(RECORDS SHOWN)

=== Section Start ===

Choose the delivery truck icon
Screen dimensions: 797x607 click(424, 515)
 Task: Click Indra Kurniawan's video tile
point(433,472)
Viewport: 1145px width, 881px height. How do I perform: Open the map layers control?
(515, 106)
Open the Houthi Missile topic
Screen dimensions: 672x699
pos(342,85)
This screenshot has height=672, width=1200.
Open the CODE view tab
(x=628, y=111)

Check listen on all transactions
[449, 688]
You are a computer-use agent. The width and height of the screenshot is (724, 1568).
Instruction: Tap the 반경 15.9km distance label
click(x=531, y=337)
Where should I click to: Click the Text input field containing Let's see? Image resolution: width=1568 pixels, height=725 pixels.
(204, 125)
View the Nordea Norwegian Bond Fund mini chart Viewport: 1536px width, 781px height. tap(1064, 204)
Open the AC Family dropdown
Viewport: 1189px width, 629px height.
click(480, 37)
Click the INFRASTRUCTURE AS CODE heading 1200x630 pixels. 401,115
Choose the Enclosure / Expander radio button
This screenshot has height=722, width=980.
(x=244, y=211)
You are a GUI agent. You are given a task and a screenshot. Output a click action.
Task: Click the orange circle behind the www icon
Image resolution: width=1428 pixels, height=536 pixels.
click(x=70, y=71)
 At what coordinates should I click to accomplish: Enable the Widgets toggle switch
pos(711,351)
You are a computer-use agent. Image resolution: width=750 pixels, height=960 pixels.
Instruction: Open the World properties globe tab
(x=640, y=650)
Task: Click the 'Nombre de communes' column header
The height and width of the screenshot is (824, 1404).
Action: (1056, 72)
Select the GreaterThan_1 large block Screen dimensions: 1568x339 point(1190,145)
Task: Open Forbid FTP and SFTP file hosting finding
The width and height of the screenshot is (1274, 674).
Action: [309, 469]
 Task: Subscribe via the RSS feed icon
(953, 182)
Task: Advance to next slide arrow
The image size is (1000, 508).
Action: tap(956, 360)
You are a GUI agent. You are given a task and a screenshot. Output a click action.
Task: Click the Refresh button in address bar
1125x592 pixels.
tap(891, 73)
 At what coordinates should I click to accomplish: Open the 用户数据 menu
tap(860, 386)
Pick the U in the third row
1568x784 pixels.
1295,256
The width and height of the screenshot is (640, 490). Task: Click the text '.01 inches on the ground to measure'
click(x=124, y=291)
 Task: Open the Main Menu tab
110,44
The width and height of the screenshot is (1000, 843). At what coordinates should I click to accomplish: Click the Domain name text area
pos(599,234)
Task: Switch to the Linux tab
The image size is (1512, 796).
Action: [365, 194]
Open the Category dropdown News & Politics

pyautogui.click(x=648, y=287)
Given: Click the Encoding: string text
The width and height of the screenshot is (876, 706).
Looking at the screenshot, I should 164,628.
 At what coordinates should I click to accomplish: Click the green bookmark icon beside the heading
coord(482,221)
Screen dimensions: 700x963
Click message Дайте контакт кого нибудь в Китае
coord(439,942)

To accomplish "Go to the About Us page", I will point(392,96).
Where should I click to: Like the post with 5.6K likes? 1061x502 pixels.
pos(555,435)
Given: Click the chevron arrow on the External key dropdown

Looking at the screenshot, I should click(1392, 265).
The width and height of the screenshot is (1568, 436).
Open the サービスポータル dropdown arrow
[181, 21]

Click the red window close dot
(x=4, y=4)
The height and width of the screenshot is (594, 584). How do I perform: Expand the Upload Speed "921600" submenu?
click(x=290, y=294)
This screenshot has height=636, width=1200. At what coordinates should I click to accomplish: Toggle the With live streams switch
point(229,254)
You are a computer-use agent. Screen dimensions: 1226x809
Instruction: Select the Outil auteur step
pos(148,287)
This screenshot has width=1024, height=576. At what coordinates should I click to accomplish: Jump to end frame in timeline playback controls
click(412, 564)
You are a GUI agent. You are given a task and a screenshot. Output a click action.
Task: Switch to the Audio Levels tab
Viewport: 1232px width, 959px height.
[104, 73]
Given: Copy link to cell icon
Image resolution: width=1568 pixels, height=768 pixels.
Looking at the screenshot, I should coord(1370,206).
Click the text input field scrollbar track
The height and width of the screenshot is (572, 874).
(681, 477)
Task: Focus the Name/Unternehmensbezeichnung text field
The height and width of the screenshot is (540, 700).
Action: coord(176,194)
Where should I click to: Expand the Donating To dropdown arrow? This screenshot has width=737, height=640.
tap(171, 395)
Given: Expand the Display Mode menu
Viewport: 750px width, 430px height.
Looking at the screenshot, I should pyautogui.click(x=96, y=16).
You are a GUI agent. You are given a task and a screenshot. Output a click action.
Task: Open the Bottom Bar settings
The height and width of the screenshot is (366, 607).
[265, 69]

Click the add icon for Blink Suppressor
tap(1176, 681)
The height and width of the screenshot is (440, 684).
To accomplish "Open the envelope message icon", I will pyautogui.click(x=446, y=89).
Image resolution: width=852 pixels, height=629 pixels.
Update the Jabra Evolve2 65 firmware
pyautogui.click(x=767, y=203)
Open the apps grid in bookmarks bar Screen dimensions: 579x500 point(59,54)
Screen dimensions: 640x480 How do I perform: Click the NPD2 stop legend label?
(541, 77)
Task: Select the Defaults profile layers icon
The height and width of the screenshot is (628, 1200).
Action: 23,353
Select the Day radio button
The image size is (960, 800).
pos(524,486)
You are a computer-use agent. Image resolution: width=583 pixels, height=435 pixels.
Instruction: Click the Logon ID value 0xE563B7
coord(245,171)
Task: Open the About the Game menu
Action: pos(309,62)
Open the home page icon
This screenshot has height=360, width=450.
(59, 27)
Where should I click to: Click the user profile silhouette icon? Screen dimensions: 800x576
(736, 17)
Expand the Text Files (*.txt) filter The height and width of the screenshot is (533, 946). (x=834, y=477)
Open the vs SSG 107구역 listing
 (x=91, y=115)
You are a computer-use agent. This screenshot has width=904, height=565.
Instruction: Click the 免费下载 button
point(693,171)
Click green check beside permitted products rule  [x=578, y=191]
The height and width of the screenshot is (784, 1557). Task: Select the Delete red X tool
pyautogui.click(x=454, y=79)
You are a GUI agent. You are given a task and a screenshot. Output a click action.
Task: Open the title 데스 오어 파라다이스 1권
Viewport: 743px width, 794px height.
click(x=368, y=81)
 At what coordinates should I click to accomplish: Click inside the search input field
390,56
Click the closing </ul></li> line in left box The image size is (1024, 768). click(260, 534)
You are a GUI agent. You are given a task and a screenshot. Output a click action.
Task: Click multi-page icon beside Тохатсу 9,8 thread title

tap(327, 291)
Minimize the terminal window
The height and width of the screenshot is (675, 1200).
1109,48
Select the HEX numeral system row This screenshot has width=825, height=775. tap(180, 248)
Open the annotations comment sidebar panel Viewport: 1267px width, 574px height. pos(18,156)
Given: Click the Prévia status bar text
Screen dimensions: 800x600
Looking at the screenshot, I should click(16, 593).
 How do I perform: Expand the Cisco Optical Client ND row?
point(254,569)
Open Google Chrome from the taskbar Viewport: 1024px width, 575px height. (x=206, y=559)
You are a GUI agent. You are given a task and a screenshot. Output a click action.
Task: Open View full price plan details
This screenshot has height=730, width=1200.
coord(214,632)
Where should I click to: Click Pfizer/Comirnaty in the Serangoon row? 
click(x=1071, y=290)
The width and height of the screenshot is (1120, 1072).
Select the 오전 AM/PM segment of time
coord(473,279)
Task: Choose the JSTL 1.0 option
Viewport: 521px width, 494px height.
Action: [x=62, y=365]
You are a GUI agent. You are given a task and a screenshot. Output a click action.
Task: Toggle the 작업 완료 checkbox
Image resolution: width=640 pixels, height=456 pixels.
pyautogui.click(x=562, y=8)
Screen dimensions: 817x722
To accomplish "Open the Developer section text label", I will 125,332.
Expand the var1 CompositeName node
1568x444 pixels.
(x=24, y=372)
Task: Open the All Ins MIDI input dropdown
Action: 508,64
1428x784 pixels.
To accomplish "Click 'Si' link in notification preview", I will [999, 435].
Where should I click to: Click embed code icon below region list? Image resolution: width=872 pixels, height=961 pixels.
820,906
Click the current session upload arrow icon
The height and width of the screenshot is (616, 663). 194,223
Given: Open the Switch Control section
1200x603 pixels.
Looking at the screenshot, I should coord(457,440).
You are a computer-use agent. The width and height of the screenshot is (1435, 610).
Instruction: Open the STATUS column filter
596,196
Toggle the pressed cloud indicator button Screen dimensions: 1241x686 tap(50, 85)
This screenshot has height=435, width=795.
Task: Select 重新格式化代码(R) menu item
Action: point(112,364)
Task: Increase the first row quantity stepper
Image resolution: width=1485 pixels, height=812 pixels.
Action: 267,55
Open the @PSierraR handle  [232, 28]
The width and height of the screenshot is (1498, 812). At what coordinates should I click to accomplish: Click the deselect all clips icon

=== Section End ===

(TASK ITEM)
Each line that contains "will" is to be copied from the listing above.

(ANSWER BOX)
To accomplish "Go to the About Us page", I will point(392,96).
To accomplish "Open the envelope message icon", I will pyautogui.click(x=446, y=89).
To accomplish "Open the Developer section text label", I will 125,332.
To accomplish "Click 'Si' link in notification preview", I will [999, 435].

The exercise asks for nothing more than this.